Le dimanche 21 avril 2019, dimanche de Pâques, l’imam en chef national a fait monter en flèche l’essence de la paix religieuse et de la coexistence au Ghana lorsqu’il s’est présenté à l’église catholique Christ The King d’Accra pour célébrer la messe avec le curé, le très révérend père Andrew Campbell, et la congrégation.

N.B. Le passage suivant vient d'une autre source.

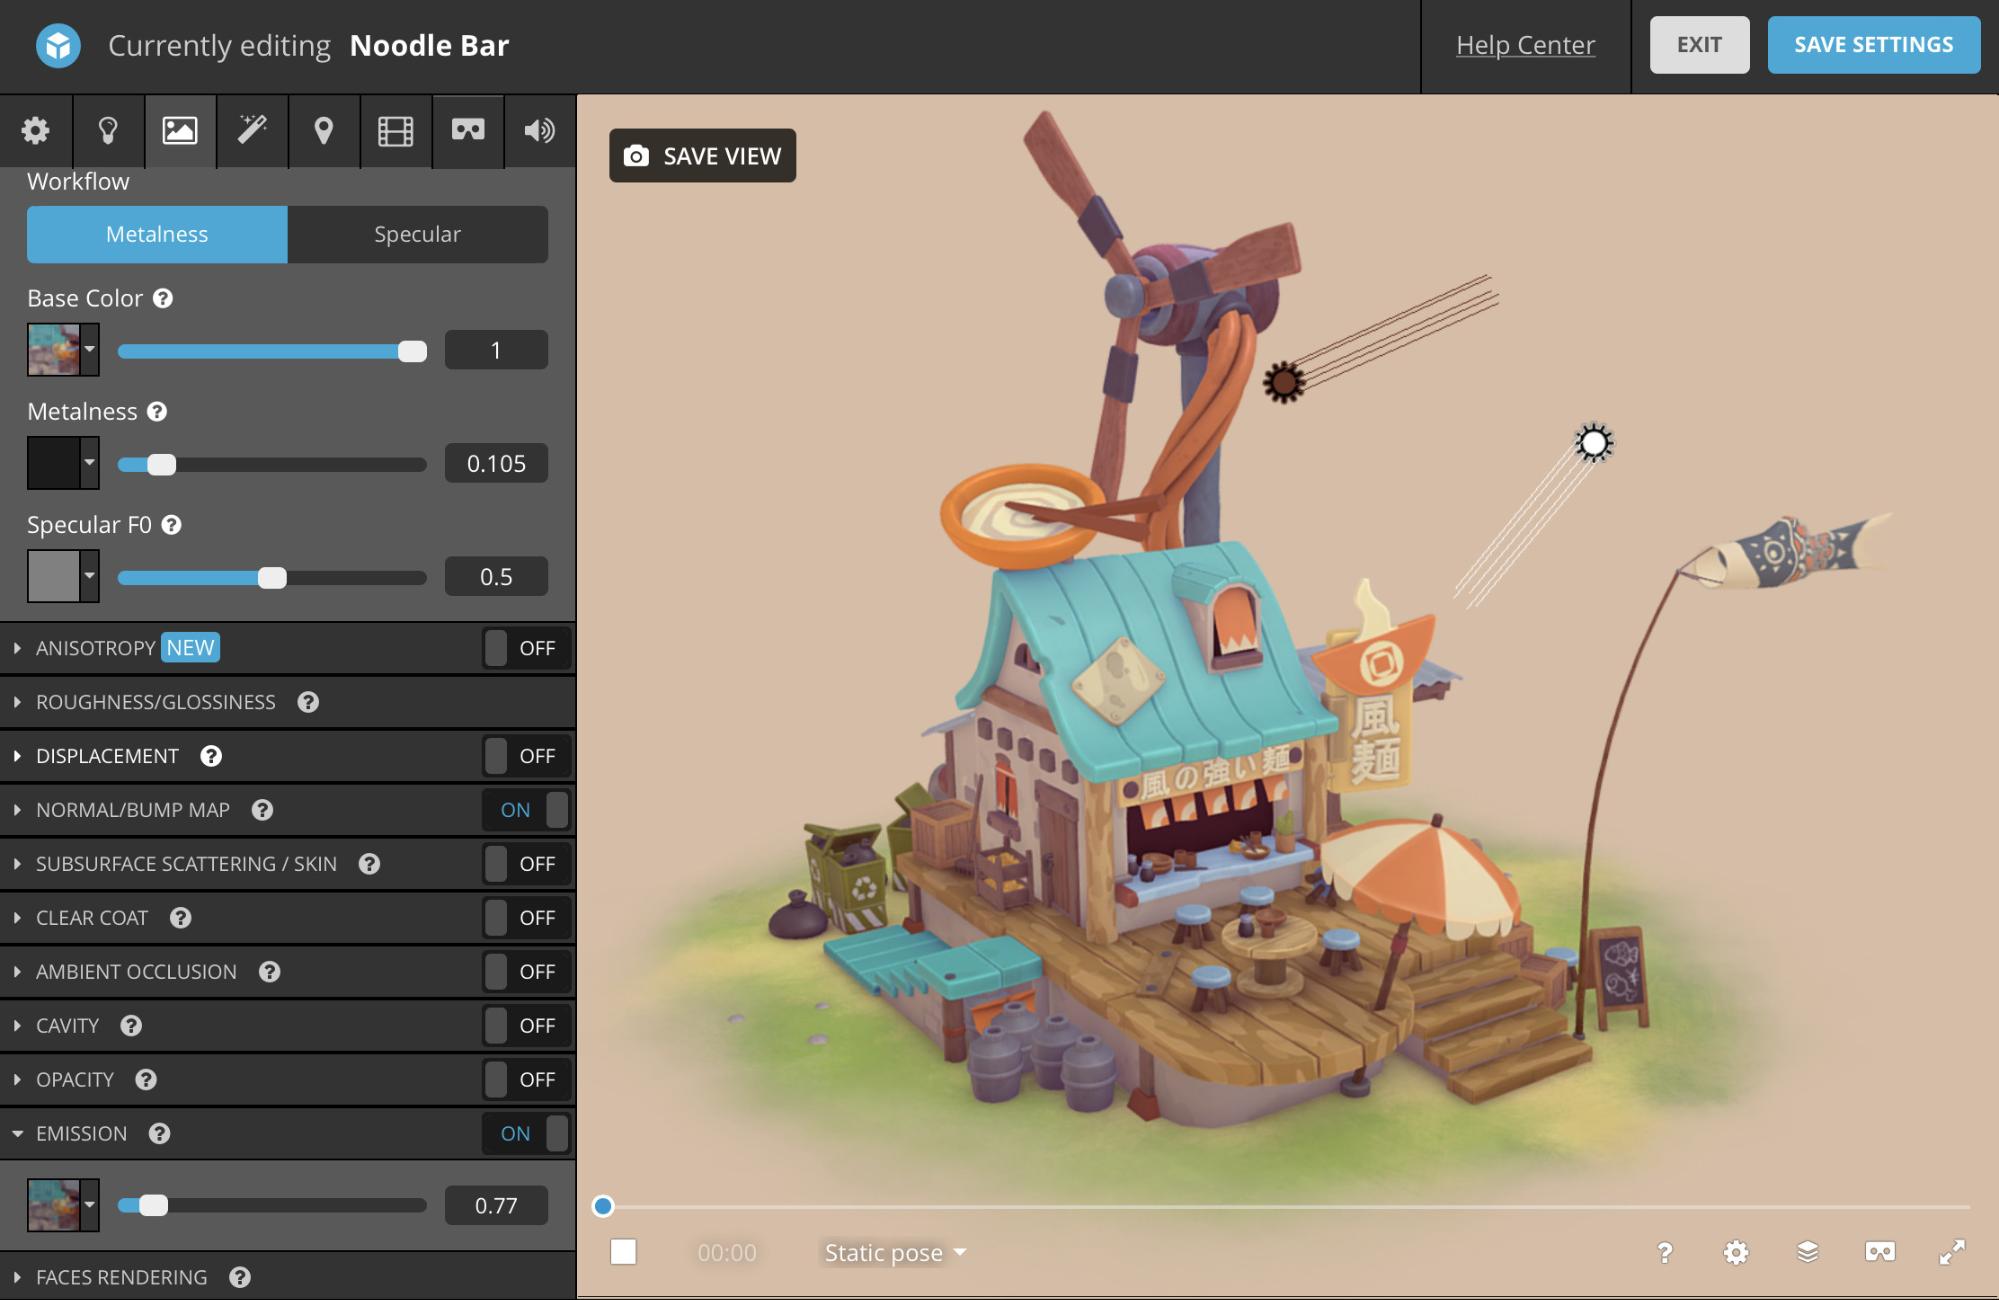1999x1300 pixels.
Task: Open the Post-processing filters magic wand tab
Action: pos(252,131)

« Sa venue ici est un signe de rassemblement, d’unité et de vie en harmonie les uns avec les autres », a fait remarquer le très révérend Campbell. Les collaborateurs de l’imam principal ont expliqué que la visite de l’ecclésiastique à la paroisse pour la messe était un geste réciproque à l’égard de plusieurs membres du clergé chrétien et de délégations qui lui ont rendu des visites de courtoisie au cours des deux dernières décennies. Telle est la bénédiction de la coexistence interreligieuse pacifique dont jouit le Ghana et que, malheureusement, certains Ghanéens considèrent comme acquise. Les Ghanéens doivent savoir que la coexistence ethnique et religieuse pacifique dont ils jouissent et qu’ils semblent considérer comme acquise est très rare et constituerait un privilège inestimable pour d’autres personnes vivant dans des pays comme la RCA. Pour forger un Ghana uni, dépourvu des sentiments ethniques et religieux typiques qui déclenchent la guerre, comme on l’a vu lors du génocide rwandais et des troubles en République centrafricaine, il est extrêmement important de continuer à nourrir l’environnement favorable qui prévaut au Ghana jusqu’à un stade de maturité où sa fragilité cédera la place à la solidité et à la résilience. Et pour y parvenir, l’autosatisfaction et le manque apparent de respect et d’appréciation de l’immense privilège que cela représente doivent disparaître et faire place à un effort conscient, délibéré et intentionnel de la part de chaque Ghanéen pour concrétiser les progrès réalisés jusqu’à présent dans ce domaine.